#### TASK DATA
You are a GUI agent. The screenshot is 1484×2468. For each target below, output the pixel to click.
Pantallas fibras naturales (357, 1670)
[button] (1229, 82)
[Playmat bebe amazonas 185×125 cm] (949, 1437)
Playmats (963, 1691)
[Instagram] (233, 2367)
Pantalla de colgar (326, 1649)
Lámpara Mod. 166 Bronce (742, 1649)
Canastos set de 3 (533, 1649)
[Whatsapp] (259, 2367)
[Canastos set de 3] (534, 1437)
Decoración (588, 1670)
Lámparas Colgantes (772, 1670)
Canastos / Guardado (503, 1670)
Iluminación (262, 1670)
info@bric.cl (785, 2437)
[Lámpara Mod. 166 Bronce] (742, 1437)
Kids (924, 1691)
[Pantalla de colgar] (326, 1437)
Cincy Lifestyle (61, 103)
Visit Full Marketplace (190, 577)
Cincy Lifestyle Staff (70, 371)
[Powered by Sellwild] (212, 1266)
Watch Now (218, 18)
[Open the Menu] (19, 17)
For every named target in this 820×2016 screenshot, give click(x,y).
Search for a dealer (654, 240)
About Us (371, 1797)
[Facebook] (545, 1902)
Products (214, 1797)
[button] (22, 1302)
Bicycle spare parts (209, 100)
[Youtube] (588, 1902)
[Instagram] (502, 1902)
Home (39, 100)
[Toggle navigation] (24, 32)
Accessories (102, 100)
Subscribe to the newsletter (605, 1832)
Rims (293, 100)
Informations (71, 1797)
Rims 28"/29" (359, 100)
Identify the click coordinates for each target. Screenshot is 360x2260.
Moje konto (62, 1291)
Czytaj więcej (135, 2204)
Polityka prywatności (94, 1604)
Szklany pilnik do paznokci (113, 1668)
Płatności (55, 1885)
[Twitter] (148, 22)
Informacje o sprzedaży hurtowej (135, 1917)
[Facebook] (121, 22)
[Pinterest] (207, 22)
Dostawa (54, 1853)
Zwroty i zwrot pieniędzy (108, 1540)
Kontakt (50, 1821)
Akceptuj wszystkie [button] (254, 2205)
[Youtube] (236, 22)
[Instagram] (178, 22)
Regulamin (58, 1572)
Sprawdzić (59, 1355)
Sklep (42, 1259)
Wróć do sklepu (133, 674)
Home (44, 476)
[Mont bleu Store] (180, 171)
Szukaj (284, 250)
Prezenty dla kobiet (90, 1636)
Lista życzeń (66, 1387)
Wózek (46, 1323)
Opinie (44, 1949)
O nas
########
**ASSIGNMENT**
Of the lines in the data, report each one containing the string "Bronce".

**TASK ANSWER**
Lámpara Mod. 166 Bronce (742, 1649)
[Lámpara Mod. 166 Bronce] (742, 1437)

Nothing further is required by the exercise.